They say there is no cure for cancer, and perhaps they are right to some degree; with the level of variation that the disease presents, the number of casualties documented annually in the United States alone, with the different approaches to dealing with the condition, and considering the variety of the results that are often obtained, of course there is no cure for cancer; at least not a definitive one, and certainly not yet. But I suppose in some sense you could argue that prostate cancer is indeed curable. This might be startling to you if you were just privy to the unfriendly statistics of the malignancy of the prostate
- Ninth most common cancer in the world
- Second most common cancer among men in the United States, after skin cancer
- Second most common cause of cancer deaths among men in the United States, after lung cancer
- Over 230,000 new cases diagnosed annually
- Over 27,000 casualties from prostate cancer alone each year
- No early symptoms.
Facts like that would scare anybody, especially the symptoms part.
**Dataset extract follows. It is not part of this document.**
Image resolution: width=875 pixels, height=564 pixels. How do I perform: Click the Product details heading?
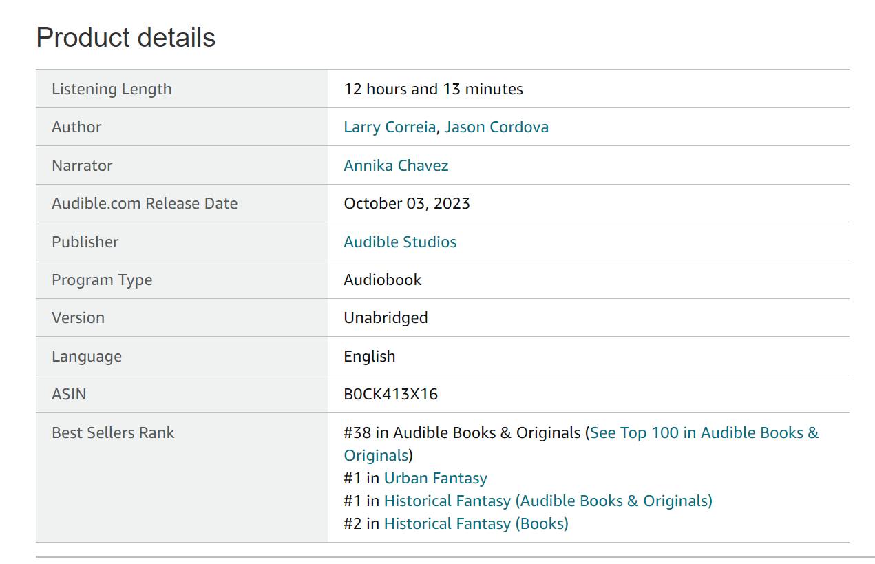click(125, 37)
I mean, how can you cure a disease that has no symptoms; how on earth do you know that you have the man killer disease?
Simple and straightforward enough questions; the statement was not that there are no symptoms for prostate cancer, but that there are no early symptoms of the melanoma. that means that during the initial incidence and development of the disease, you won’t even feel a thing. And if you go on living your merry life from there, you would only be giving it a chance to fester, and grow, and metastasize; and kill you. Perish the thought!
So, question: what are signs and symptoms of prostate cancer?
Answer: Pain, slow and gradually building pain that eventually gets to be blinding; and bleeding…
During development, prostate cancer often eventually causes difficult or painful urination, which may become frequent urination, especially at night; and also blood in the urine or semen. There are times when you might feel some pain also in your lower back, your pelvis, and/or in your upper thighs; this would indicate that the mutated prostate cancer cells have eventually metastasized to your ribs, pelvis, and other bones, which is not too uncommon. You may end up with some degree of urinary dysfunction and also some problems with sexual function and performance, such as difficulty achieving erection or painful ejaculation. And finally, late stage or advanced prostate cancer can cause metastatic prostate tumors in your spine to compress your spinal cord and result in leg weakness and urinary and fecal incontinence.
However, these happen when you allow the disease to get beyond the initial early stage, which you must not. find a way; get in touch with your doctor as soon as you are at increased risk, and have yourself tested to see if there is a growing tumor inside your prostate gland. You are at increased risk of prostate cancer when you cross the forty year old mark.